100-day agenda not just a BJP show as NDA allies want tweaks

Prime Minister Narendra Modi with Bihar Chief Minister Nitish Kumar and Telugu Desam Party chief N. Chandrababu Naidu during the NDA meeting in New Delhi on Wednesday.  (N Chandrababu Naidu-X)
Prime Minister Narendra Modi with Bihar Chief Minister Nitish Kumar and Telugu Desam Party chief N. Chandrababu Naidu during the NDA meeting in New Delhi on Wednesday. (N Chandrababu Naidu-X)


  • The 100-day agenda of the new Modi-led government will now be reviewed to accommodate the key economic policy positions of the NDA allies and policy prescriptions presented in the state manifestos where the BJP fought assembly polls in alliance

NEW DELHI : The Narendra Modi government may rework its 100-day agenda to accommodate its partners' wishes, after failing to secure an outright majority in the just-concluded national elections. The Bharatiya Janata Party (BJP) may also have to incorporate policy prescriptions in state manifestos where it contested along with allies.

The latest plan is to discuss the 100-day agenda with all coalition partners, said senior leaders of Telugu Desam Party (TDP) and Janata Dal (United), two key partners of the National Democratic Alliance (NDA) led by Modi. Other NDA allies, including the Lok Janshakti Party (Ram Vilas) and the Shiv Sena, would also give inputs for the agenda.

"We were not part of the discussions while the previous government was finalizing the 100-day agenda of the new dispensation after elections. We would like the new government to review and reshape it taking our inputs into consideration," JDU spokesperson and senior party leader K.C. Tyagi said.

Also Read: Four action points for the new government’s first 100 days

The 100-day agenda

The existing 100-day agenda has five key elements—infrastructure, manufacturing, semiconductors, renewable energy and housing. It was finalized with inputs from ministries on key initiatives that could be announced and implemented in the first 100 days of the new government. The exercise brought out hundreds of suggestions, which were filtered to include a few dozen key quickly implementable programmes. Political formations outside the NDA were not consulted for the agenda.

"We have our own set of priorities and our own manifesto, which has been approved by our alliance partner, the BJP. Therefore, any 100-day agenda must align with our manifesto," said Jyothsna Tirunagari, national spokesperson for the TDP.

"We will review the growth-oriented 100-day agenda of the new government, not to stall the exercise, but to further strengthen it to bring growth with equity," another NDA leader said on the condition of anonymity.

A BJP spokesperson did not respond to queries.

Also Read: Insurance reforms in first 100 days agenda of BJP government if voted back

Common minimum programme

A common minimum programme (CMP) could be one of the demands by Nitish Kumar’s JD(U), News18 reported on Wednesday. The CMP would decide the governance roadmap, and accommodate the demands of some of the NDA-ruled states such as special financial packages, grant of special status and government representation.

Sachchidanand Shukla, group chief economist at Larsen & Toubro Ltd said, “India should be able to deliver a growth rate of about 7% sustainably.

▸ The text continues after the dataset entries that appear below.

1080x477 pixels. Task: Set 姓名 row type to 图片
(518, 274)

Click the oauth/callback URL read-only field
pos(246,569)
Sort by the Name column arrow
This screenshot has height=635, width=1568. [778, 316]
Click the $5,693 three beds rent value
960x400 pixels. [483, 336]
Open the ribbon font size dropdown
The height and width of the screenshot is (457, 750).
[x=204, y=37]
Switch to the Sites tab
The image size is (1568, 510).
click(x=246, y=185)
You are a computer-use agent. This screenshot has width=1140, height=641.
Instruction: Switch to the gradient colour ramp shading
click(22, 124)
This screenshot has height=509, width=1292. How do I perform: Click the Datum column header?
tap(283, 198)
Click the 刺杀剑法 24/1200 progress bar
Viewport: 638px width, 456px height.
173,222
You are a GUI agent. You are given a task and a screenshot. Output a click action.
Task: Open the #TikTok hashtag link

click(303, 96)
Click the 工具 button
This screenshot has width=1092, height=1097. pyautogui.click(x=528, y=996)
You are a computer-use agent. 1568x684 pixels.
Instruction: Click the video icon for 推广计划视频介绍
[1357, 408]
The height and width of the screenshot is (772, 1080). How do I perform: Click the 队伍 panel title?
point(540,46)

There could be some course correction on policies to accommodate the views of alliance partners, but I believe the new government will continue with its investment-led growth agenda. The priorities can get slightly adjusted but will political expediency trump economic logic? I do not think so. The broader economic trajectory remains the same. Some modifications, yes, but no U-turn is likely to happen."

Also Read: India-UK FTA tops commerce ministry’s 100-day agenda

Experts believe the government’s revenue spending may receive a boost because of the changed political reality. Emkay Global Financial Services Ltd said in an analysis on Tuesday that an altered power equation and possible political compulsions could lead to a policy rethink, though no material change in the broad macro backdrop is expected. There may be some skew in the spending mix in favour of revenue expenditure over capital expenditure compared to the FY25 interim budget, the analysis said. It also said there is no merit in the government cutting its FY25 fiscal target using the RBI fiscal bonanza and that the election result increased the probability of it being spent instead, implying fiscal deficit could stay at 5.1% in line with interim budget projections.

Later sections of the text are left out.